▶ **Problem to work on**
Output each record verbatim, with pictures left out.

▶ **Data for processing**

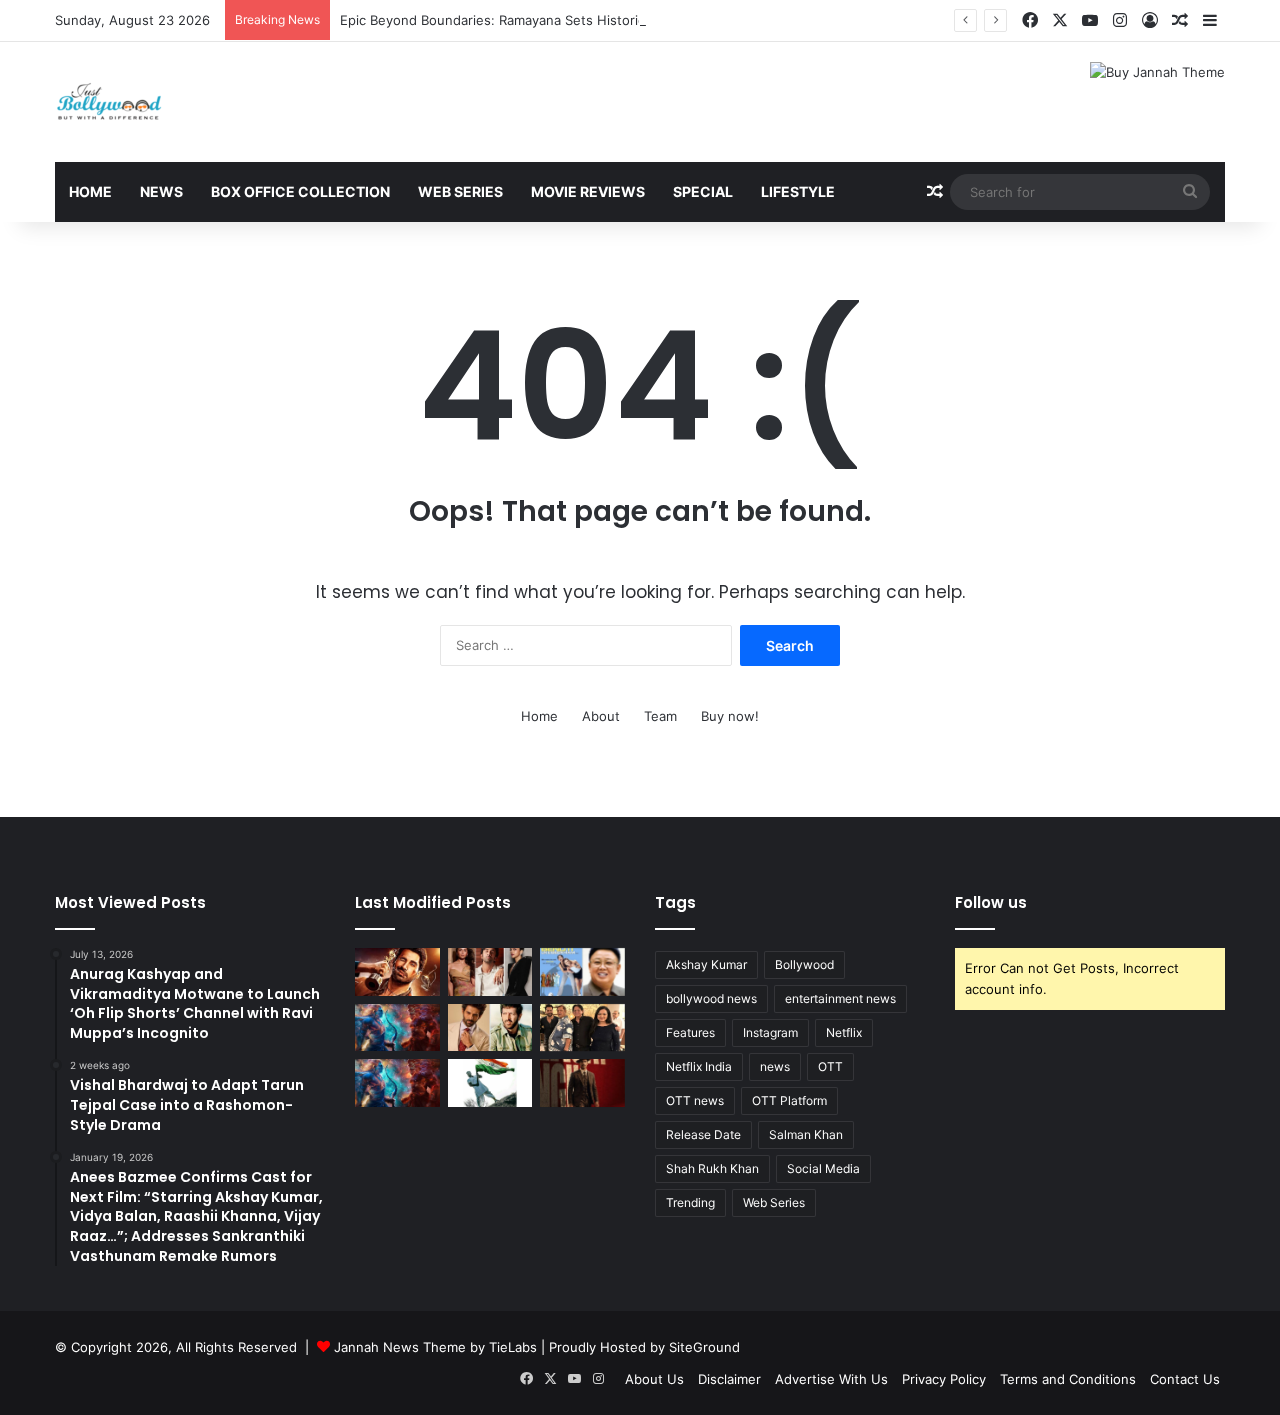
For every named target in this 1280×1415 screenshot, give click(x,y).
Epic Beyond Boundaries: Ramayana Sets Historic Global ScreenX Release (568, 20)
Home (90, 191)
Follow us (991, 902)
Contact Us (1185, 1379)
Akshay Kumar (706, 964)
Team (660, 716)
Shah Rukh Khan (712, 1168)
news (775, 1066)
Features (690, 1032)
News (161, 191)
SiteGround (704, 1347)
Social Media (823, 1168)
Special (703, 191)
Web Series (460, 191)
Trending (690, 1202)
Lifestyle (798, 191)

▶ **Answer box**
For every named target in this 1280×1415 screenshot, give click(x,y).
Epic Beyond Boundaries: Ramayana Sets Historic Global ScreenX Release (568, 20)
Home (90, 191)
Follow us (991, 902)
Contact Us (1185, 1379)
Akshay Kumar (706, 964)
Team (660, 716)
Shah Rukh Khan (712, 1168)
news (775, 1066)
Features (690, 1032)
News (161, 191)
SiteGround (704, 1347)
Social Media (823, 1168)
Special (703, 191)
Web Series (460, 191)
Trending (690, 1202)
Lifestyle (798, 191)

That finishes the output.